** Opening EXTRACTED INFORMATION block **

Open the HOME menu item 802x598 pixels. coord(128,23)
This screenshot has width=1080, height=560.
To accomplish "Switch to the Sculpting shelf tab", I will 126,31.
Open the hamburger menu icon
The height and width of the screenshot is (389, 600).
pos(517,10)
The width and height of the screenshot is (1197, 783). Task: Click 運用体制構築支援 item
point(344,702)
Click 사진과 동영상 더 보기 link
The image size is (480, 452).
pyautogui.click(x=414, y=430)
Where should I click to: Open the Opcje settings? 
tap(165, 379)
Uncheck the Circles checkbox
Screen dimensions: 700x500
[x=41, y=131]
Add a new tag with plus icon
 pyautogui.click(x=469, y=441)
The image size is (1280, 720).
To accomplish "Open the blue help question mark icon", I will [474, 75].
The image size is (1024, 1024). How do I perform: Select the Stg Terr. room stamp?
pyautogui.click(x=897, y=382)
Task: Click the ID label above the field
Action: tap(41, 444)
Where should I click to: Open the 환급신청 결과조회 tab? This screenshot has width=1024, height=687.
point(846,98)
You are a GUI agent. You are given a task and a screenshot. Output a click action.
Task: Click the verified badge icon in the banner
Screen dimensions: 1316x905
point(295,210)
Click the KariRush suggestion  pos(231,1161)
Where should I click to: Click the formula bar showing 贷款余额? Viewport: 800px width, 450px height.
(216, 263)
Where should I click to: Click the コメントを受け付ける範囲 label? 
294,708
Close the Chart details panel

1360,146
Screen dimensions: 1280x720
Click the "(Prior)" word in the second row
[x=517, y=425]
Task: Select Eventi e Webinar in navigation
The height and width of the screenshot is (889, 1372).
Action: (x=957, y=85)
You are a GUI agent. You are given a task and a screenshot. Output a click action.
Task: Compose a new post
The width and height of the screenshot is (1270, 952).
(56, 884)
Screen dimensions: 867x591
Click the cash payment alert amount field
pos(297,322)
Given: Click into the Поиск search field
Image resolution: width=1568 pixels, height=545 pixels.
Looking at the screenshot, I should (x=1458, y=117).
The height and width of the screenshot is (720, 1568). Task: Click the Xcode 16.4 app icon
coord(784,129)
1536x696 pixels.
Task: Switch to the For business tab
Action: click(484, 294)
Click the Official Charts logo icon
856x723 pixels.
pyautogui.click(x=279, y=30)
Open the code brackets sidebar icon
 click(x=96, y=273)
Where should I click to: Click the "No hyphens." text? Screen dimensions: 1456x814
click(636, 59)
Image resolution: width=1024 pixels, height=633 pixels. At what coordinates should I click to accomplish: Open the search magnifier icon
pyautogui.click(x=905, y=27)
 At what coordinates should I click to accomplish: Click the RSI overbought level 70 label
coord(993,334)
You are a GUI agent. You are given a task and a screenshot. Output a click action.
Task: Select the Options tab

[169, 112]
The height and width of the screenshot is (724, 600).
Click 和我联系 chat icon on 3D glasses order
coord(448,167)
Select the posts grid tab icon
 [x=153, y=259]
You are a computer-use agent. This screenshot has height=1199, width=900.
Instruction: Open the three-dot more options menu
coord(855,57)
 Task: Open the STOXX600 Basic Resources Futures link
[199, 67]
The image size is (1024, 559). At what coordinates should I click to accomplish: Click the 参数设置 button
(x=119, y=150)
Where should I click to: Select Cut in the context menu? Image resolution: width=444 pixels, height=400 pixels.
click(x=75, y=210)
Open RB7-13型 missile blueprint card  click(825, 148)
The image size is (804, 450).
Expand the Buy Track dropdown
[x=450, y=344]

** Closing EXTRACTED INFORMATION block **

__ASSIGNMENT__. Copy exactly the line that contains "The image size is (1024, 559)." and every line after it through the end of the entries, with nothing added.

__WRITTEN RESPONSE__.
The image size is (1024, 559). At what coordinates should I click to accomplish: Click the 参数设置 button
(x=119, y=150)
Where should I click to: Select Cut in the context menu? Image resolution: width=444 pixels, height=400 pixels.
click(x=75, y=210)
Open RB7-13型 missile blueprint card  click(825, 148)
The image size is (804, 450).
Expand the Buy Track dropdown
[x=450, y=344]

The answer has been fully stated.